Xuxueli XXL-Job Unauthenticated Privileged OpenAPI Access Vulnerability

A vulnerability in Xuxueli XXL-Job versions through 3.3.2 allows unauthenticated access to privileged OpenAPI endpoints. The issue arises because the application ships with a default access token, 'default_token', which is not changed before deployment. This default token is used to authorize access to management operations such as registering executors, removing registrations, and submitting task execution callbacks. The vulnerability can be exploited remotely, but requires a high level of complexity.

Impact

Exploitation of this vulnerability allows for unauthorized access to management APIs, impersonation of executors by registering malicious endpoints, removal of legitimate executor registrations, and manipulation of task execution states, including forging callbacks to trigger downstream jobs.

Reproduction

To reproduce this vulnerability, deploy Xuxueli XXL-Job without changing the default access token. Once the application is running, the OpenAPI endpoints can be accessed without authentication by using the 'default_token' in the 'XXL-JOB-ACCESS-TOKEN' header.
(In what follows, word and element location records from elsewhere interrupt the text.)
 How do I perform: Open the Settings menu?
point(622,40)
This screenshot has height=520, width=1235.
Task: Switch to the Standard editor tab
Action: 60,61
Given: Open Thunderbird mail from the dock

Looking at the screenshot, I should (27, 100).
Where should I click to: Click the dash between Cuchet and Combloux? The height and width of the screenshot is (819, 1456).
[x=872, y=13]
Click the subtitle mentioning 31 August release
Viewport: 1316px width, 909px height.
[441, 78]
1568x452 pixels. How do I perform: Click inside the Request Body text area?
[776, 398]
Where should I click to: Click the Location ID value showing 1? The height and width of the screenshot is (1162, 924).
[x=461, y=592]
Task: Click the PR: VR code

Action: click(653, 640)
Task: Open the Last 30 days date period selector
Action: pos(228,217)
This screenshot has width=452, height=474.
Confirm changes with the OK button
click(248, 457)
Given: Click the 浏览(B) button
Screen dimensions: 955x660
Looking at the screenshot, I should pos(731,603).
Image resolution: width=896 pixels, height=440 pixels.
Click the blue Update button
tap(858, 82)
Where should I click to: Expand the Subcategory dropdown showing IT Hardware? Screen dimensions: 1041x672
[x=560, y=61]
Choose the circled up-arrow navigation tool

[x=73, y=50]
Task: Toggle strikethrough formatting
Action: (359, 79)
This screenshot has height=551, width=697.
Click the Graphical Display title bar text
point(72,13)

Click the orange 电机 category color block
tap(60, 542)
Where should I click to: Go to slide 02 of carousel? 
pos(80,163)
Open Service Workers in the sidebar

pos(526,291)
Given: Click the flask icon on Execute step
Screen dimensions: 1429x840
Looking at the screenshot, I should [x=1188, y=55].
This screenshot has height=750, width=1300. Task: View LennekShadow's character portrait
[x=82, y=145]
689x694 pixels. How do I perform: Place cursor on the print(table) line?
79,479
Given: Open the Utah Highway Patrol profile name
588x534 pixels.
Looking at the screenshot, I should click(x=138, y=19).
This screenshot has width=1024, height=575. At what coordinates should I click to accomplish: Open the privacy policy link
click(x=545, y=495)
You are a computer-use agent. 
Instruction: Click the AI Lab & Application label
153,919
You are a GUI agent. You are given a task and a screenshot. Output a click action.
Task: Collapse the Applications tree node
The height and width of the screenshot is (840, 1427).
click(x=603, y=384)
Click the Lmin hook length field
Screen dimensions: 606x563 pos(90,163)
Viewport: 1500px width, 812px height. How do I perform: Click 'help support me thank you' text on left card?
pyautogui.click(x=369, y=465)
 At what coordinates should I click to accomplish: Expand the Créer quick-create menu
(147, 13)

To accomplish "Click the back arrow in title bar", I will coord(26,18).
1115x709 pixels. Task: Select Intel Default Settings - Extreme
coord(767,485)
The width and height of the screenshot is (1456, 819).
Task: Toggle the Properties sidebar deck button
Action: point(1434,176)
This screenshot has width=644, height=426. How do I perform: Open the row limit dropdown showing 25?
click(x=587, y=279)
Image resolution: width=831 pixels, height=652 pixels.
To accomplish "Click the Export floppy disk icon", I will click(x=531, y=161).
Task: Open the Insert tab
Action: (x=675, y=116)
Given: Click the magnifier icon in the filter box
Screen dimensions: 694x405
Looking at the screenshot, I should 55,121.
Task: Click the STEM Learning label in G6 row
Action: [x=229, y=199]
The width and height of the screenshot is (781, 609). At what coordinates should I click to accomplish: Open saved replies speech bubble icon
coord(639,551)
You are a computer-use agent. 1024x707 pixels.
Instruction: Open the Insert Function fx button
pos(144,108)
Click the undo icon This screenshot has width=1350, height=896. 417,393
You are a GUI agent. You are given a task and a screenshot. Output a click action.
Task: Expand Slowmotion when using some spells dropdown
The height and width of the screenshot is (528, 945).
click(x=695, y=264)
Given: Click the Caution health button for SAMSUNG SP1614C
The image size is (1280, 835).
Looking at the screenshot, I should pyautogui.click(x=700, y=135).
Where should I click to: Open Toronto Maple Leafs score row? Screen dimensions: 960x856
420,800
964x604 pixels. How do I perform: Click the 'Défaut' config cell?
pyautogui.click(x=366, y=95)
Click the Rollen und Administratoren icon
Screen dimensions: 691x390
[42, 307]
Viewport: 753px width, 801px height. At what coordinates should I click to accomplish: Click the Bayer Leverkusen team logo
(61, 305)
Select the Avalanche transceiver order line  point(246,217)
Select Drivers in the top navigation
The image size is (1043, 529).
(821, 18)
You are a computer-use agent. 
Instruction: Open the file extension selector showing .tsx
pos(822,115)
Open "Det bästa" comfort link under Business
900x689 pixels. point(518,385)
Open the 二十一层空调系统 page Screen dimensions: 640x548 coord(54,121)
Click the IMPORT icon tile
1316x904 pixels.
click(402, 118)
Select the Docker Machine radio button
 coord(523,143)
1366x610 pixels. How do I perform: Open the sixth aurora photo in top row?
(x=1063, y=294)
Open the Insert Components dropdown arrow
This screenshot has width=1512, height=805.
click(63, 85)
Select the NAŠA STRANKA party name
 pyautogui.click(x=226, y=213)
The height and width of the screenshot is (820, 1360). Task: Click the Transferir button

This allows for the invocation of privileged operations such as 'registry', 'registryRemove', and 'callback'.

Remediation

Users are advised to change the default access token to a strong, random value before deploying the application. XXL-Job should not be started with the access token set to 'default_token'. Additionally, the OpenAPI management operations should not rely solely on a static shared token for authorization.